Stocks represent ownership of a company. For example, if you think of a company as a pizza with eight slices, each slice could represent a share. In this case, the total number of shares outstanding would be eight, and the market capitalization (or stock market worth) of the company would be the price of each share times the total number of shares, or eight times the slice price.
Stocks are considered more risky than bonds because in the event of a bankruptcy and liquidation of a company's assets, bondholders would be paid in full before stockholders.
A common mistake investors make in buying stocks is thinking a low priced stock is cheaper than a higher priced stock. For example, a share worth $8 could be much more expensive than a share worth $80. What is important is the value of each share, not the price. The value is determined by the future perceived earnings of the company.
A common measure of value would be the price/earnings (P/E) ratio. This is the price of the stock divided by the earnings per share. You should look at this number and see how the company compares to other companies in its industry, and to the market in general. If the P/E of a company is 80, and the P/E of the market is 15, that company could be very overvalued. Or it could be valued properly because it is growing at a much greater rate than the market, or because for some reason investors expect the earnings to increase dramatically. So you can see that there are many ways to value stocks and no hard rules that work perfectly all of the time.

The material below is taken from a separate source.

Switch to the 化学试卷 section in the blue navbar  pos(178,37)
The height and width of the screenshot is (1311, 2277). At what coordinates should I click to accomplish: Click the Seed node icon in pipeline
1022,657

You should really think of your stock holdings as part of an entire portfolio first. The first step would be to determine your asset allocation, or percentage devoted to stocks versus bonds. A good place to start would be to think of "your age in bonds" as a starting percentage. For example, if you are thirty years old, 30% of your portfolio would be in bonds, and 70% would be in stocks. If you are able to or want to take on more risk, you could adjust your stock percentage upward. You should revisit your percentages no less than every five years and rebalance your percentage holdings once a year if they are off by more than five percentage points from what you want your stock percentage to be.
It is important to be very diversified in your stock holdings. Your portfolio should hold big and small companies, "growth" and "value" companies, domestic and international companies. A good choice to accomplish this diversification with a single holding would be the Vanguard Total World Stock Market ETF (Ticker symbol VT). This index ETF gives you complete worldwide diversification to the entire global stock market at a very low cost.
Take 5% of your stock market holdings and experiment in buying individual company shares. You should realize that you are taking much greater risk in owning individual company shares; be prepared to lose 100% of your money. But you can learn valuable lessons in owning shares. Also, individuals are capable of making good decisions and have much more patience and less pressure to perform than professional investors. Perhaps you work in a particular industry and have insight and knowledge of that industry. Or you use the product of a company you admire. Try following your instincts and see what happens.